Hello, and welcome to those who have joined up since our last newsletter. For a change, Dave’s doing this week’s newsletter.
In this issue
- This week: Four more bloody years
- Virtual Snacks
- Bizarre Searches
- Joke and quotation
The theme of this week’s newsletter really writes itself this time round: the US Presidential election on Tuesday. Another potential cliff-hanger, with everyone waiting to see what would happen in Ohio. In the end, though, it all petered out into nothing, with John Kerry conceding defeat at lunchtime the day after the election.
Having said that, there’s a lot of blood on the carpet. On some of the multinational fora I hang out on there have been some ding-dong arguments going on between Republicans and Democrats, including their non-American sympathisers (of whom there have been plenty on both sides, which some may find surprising). The Democrats (or those who voted against Bush, in any case) have been quick to blame the electorate’s folly, and the lack of a truly credible Democratic candidate; and the Republicans have indulged in a good share of crowing at the expense of the anti-Bush camp. Not much of it has been very edifying. But there’s also been a good deal of discussion of the negative consequences for the rest of the world, and of the democratic deficit in the US electoral process. Hardly surprisingly, US citizens’ responses have been pretty defensive.
Plenty of people in the past have accused the Americans of taking criticism poorly. But as far as their electoral process goes, I have some sympathy with them. Sure, the US Presidential election system is ramshackle and archaic. But when the UK’s electoral system enables only 43% of those voting (and only 25% of the electorate!) to give a government a thumping majority of 167, can we truly claim democratic legitimacy for our government?

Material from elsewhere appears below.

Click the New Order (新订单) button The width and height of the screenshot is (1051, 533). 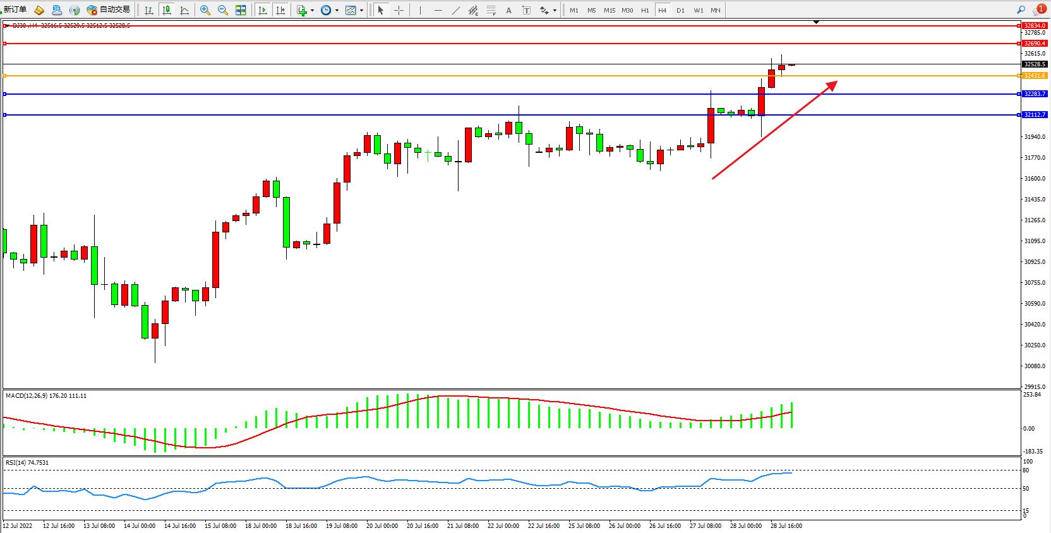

Just a couple of suggestions if you have a little time to spare:
If you’re hacked off with Bush’s victory, why not vent your spleen by dressing him up in silly clothes?
Dress up Dubya
Or if you’d rather have something rather more British, there’s The Animated Adventures of Tony Blair:
[Obsolete link removed]
Some strange search terms which led people to visit British Expat recently:
- vulture your favourite mistakes
- funny bones – on a dark dark hill
- www.free magazine about genitals
- gappe bats advice tourists
- celebrities getting out of cars
- jokes to tell over a haggis
- will a tree die if it has a big cut in it
- doberman birthday cards
Till next time…
British Expat Magazine
“Inside me there’s a thin woman trying to get out… but I can usually shut the bitch up with chocolate.”
- Anonymous (it featured among our search terms last month, but we thought it was too good for the bizarre searches)

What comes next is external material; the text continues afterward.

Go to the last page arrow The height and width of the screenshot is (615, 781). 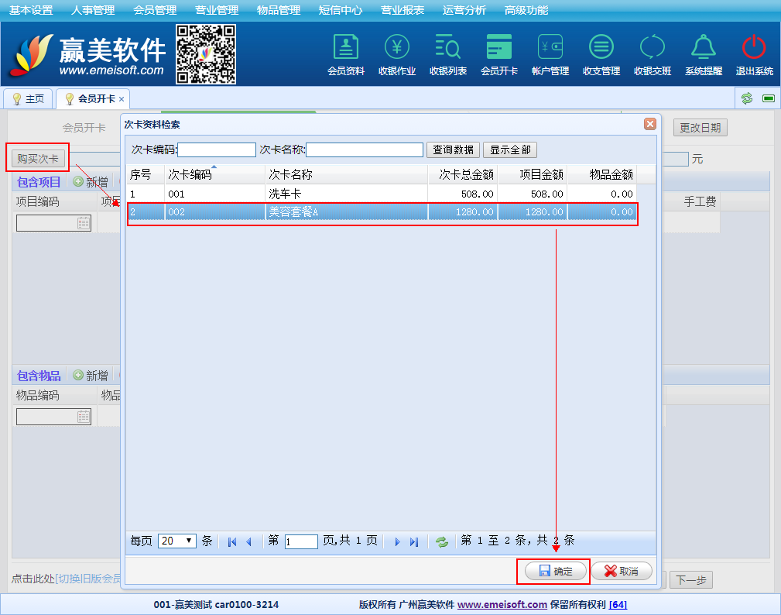414,541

No need for a joke this week – we’ll have a few more quotations instead:
“There’s no doubt in my mind that we should allow the world’s worst leaders to hold America hostage.”
“I have made good judgments in the past. I have made good judgments in the future. The future will be better tomorrow.”

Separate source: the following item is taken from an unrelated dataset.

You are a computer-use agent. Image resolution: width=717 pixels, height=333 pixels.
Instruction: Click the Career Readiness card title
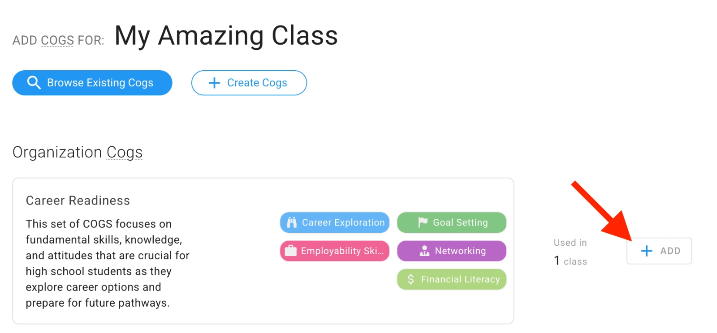(x=78, y=201)
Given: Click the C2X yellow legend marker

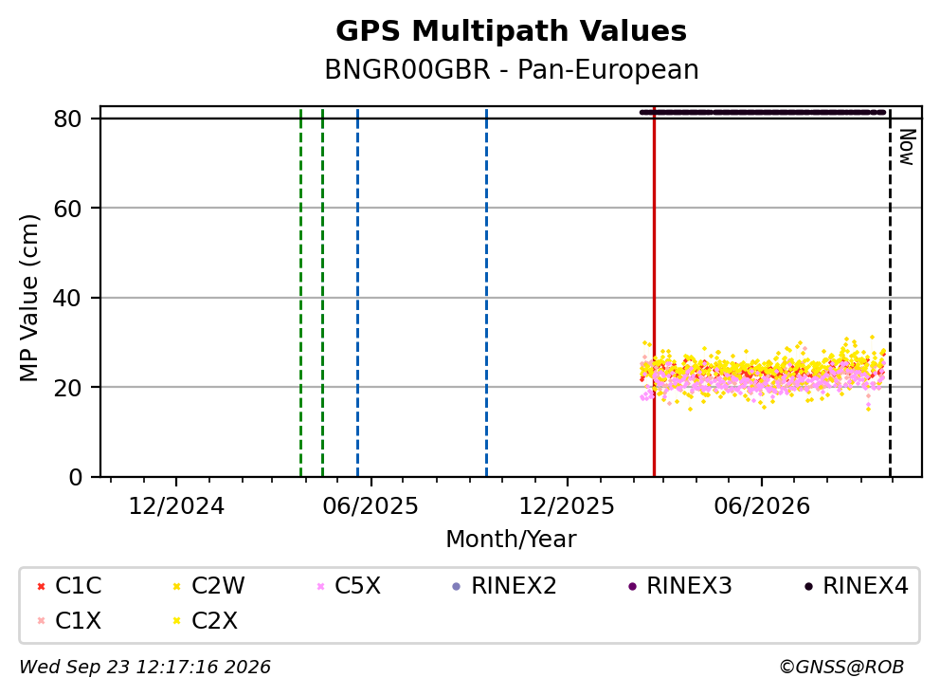Looking at the screenshot, I should 177,621.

“There’s no question that the minute I got elected, the stormclouds on the horizon were getting nearly directly overhead.”
“I believe we are on an irreversible trend toward more freedom and democracy – but that could change.”
“Verbosity leads to unclear, inarticulate things.”
“We are ready for any unforeseen event that may or may not occur.”
“I’m the master of low expectations.”
“People that are really very weird can get into sensitive positions and have a tremendous impact on history.”